* YOUR ASSIGNMENT
The stretch from the line with "The width and height of the screenshot is (1024, 544)." through the line with "Task: Open the user avatar profile menu" in the records below: write it out exactly, and nothing else.

* AVAILABLE RECORDS
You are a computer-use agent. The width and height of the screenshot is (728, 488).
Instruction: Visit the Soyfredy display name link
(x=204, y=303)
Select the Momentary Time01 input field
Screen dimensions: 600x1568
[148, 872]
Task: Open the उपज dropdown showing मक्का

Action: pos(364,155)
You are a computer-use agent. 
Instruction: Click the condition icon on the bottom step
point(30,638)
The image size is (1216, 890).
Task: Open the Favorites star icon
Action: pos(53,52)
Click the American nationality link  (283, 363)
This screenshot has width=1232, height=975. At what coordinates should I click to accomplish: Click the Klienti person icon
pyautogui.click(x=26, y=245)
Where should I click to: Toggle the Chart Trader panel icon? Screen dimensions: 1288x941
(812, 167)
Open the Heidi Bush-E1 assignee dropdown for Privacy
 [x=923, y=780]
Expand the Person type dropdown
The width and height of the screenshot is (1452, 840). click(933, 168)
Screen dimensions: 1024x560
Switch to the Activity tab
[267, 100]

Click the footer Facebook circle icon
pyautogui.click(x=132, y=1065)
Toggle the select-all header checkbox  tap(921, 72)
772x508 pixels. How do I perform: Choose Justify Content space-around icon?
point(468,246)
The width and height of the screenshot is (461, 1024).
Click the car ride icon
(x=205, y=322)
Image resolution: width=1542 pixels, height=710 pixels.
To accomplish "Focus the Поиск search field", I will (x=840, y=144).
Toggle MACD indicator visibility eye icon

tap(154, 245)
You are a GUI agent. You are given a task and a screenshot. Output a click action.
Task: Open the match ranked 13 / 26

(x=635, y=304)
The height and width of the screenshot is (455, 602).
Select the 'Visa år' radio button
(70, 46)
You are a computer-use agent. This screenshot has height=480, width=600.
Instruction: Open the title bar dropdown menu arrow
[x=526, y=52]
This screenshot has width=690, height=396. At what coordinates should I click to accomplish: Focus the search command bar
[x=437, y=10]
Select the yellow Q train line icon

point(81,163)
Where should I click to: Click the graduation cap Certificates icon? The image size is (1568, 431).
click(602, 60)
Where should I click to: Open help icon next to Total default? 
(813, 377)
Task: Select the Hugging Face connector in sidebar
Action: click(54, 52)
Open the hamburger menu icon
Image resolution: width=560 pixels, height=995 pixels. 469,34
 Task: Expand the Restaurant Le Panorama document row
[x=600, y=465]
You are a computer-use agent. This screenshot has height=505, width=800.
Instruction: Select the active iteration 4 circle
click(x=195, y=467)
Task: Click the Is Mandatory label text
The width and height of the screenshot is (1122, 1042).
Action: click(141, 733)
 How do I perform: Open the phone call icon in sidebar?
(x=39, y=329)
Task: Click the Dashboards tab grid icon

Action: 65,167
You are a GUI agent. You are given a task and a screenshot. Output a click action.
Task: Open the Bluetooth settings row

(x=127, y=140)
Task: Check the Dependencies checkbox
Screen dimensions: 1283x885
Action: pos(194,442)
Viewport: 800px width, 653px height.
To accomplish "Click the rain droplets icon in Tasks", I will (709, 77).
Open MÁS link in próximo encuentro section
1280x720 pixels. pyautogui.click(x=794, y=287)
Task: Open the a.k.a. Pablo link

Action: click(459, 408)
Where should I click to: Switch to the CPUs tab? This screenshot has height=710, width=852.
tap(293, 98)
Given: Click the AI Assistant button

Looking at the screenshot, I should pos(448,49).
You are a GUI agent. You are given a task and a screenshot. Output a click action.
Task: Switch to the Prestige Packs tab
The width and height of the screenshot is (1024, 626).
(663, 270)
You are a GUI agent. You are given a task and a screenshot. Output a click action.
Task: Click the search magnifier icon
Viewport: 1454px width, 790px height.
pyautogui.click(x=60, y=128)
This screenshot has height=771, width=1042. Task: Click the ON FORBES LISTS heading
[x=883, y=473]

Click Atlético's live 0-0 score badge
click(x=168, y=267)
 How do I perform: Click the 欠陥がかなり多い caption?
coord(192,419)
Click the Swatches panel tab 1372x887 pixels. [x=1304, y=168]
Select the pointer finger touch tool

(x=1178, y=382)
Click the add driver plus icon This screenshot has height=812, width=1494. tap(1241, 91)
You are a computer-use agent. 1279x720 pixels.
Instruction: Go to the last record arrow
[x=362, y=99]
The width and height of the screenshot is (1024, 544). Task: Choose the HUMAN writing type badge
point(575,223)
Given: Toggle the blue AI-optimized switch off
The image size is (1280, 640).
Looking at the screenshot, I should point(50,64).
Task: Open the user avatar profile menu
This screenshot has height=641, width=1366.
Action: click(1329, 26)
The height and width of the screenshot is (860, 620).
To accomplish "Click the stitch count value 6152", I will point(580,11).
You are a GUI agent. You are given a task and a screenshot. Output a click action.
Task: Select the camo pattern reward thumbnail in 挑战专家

* EXERCISE ANSWER
The width and height of the screenshot is (1024, 544). Task: Choose the HUMAN writing type badge
point(575,223)
Given: Toggle the blue AI-optimized switch off
The image size is (1280, 640).
Looking at the screenshot, I should point(50,64).
Task: Open the user avatar profile menu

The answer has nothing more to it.